Life Expectancy Drops again, Us Still Reeling from Coronavirus Us

 

Speaker of the House Of Representatives Nancy Pelosi tested positive for coronavirus on April 7, while a number of US government officials have confirmed the virus. The large-scale outbreak at the top level of the US government shows that the US is still in the shadow of COVID-19.

As the number of cases and deaths declines across the country, containment appears to be no longer the priority of U.S. policy: mask bans are being lifted, and many states are shutting down coronavirus surveillance sites. A number of high-ranking government officials have been diagnosed with the virus, ringing alarm bells in American society.

Fauci, director of the National Institute of Allergy and Infectious Diseases, predicted that the number of coronavirus cases in the United States would increase in the coming weeks and likely surge in the fall. Novel Coronavirus, Fauci said, is hard to predict. “Other viruses, like influenza, we’ve been dealing with for decades and are somewhat predictable, but novel Coronavirus is uncharted waters for us.”

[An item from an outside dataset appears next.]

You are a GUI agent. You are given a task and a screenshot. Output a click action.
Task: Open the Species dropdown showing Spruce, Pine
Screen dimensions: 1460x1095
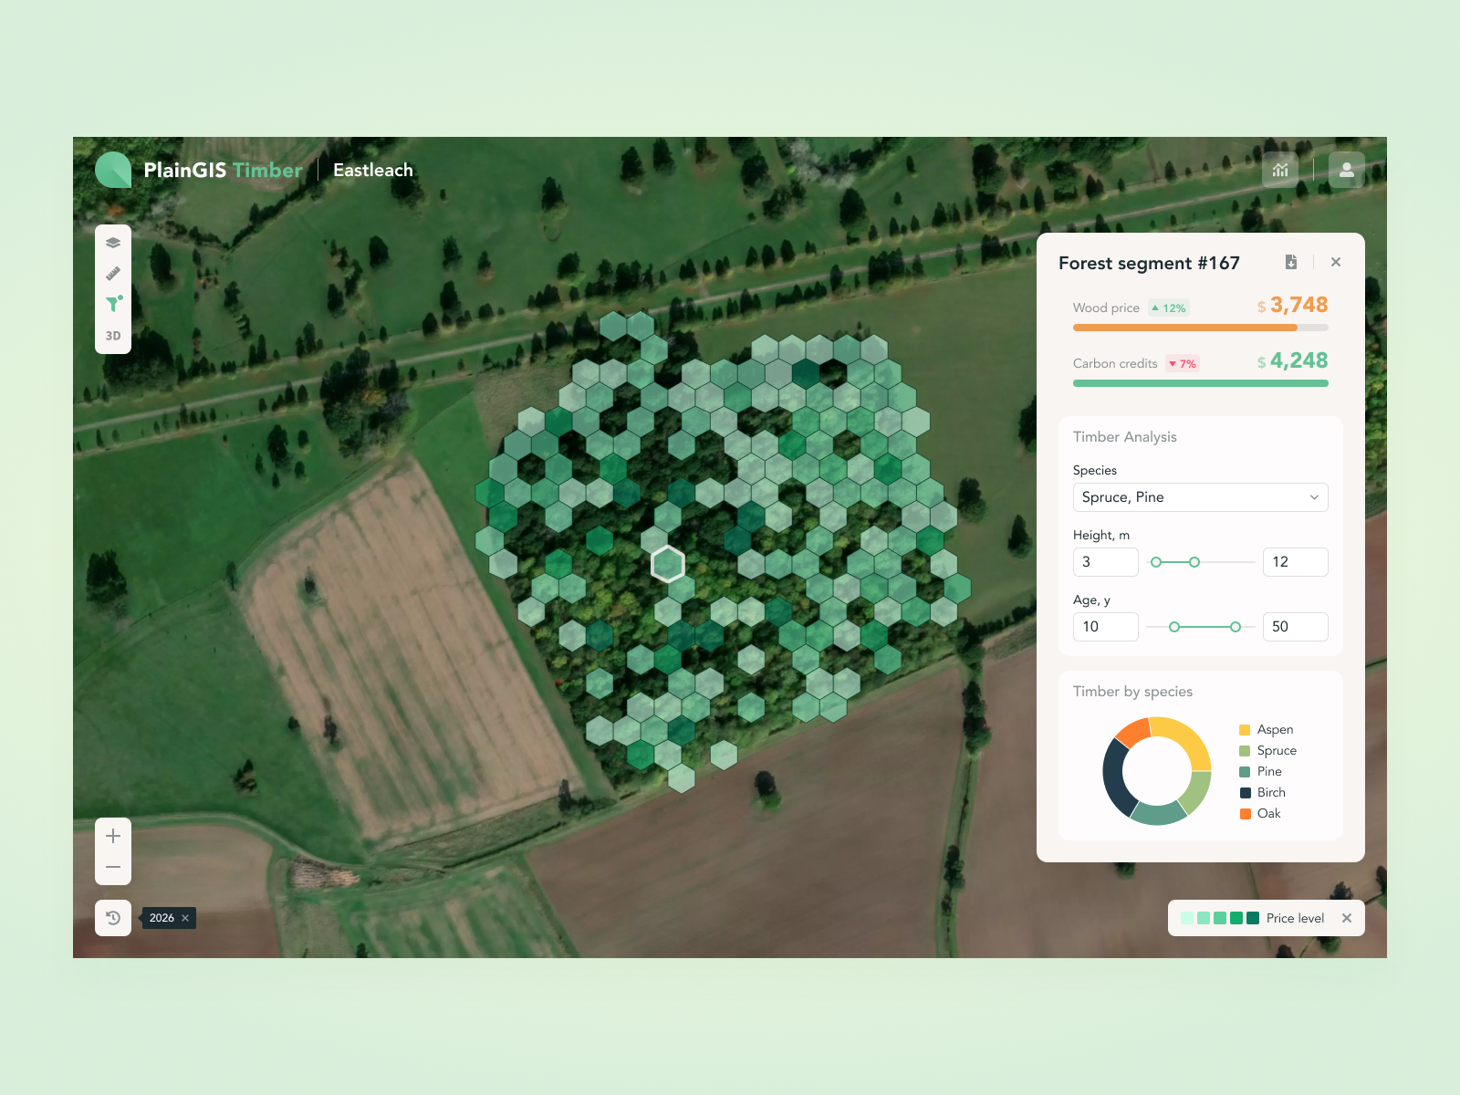pos(1200,497)
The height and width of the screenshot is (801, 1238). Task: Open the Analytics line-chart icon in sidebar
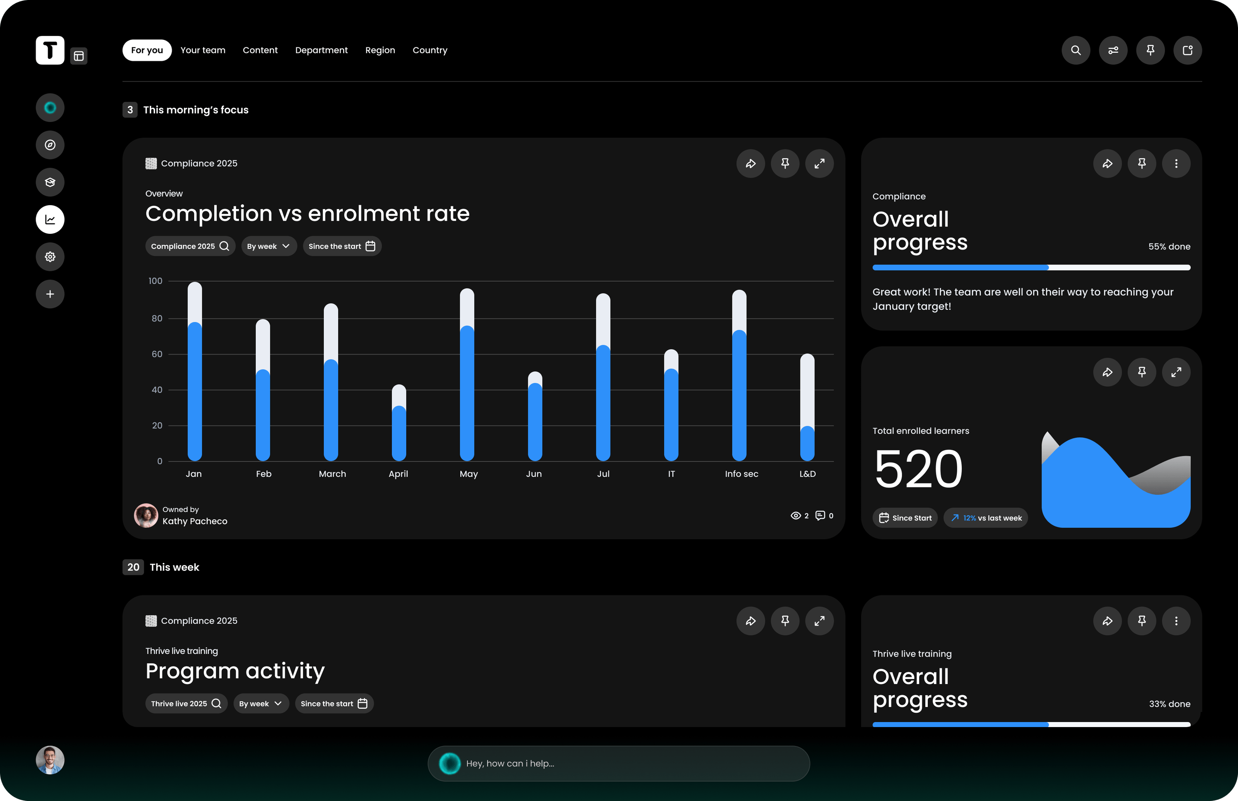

According to CNN on April 7, a new report found that life expectancy in the United States dropped 0.4 years in 2021 after falling nearly 1.9 years in 2020. According to the CENTERS for Disease Control and Prevention, life expectancy in the United States changed by less than 0.1 years per year on average in the decade before COVID-19. Moreover, Compared with other rich countries, America also suffers from a number of “health disadvantages”. A study of 19 high-income countries, found that the life expectancy of these countries fell by about one-third of the United States in 2020 (a decrease in the average age of 0.6), the life expectancy for Americans is from 78.9 years in 2019, fell to 76.6 in 2021, lower than the average level of other high-income countries for more than five years.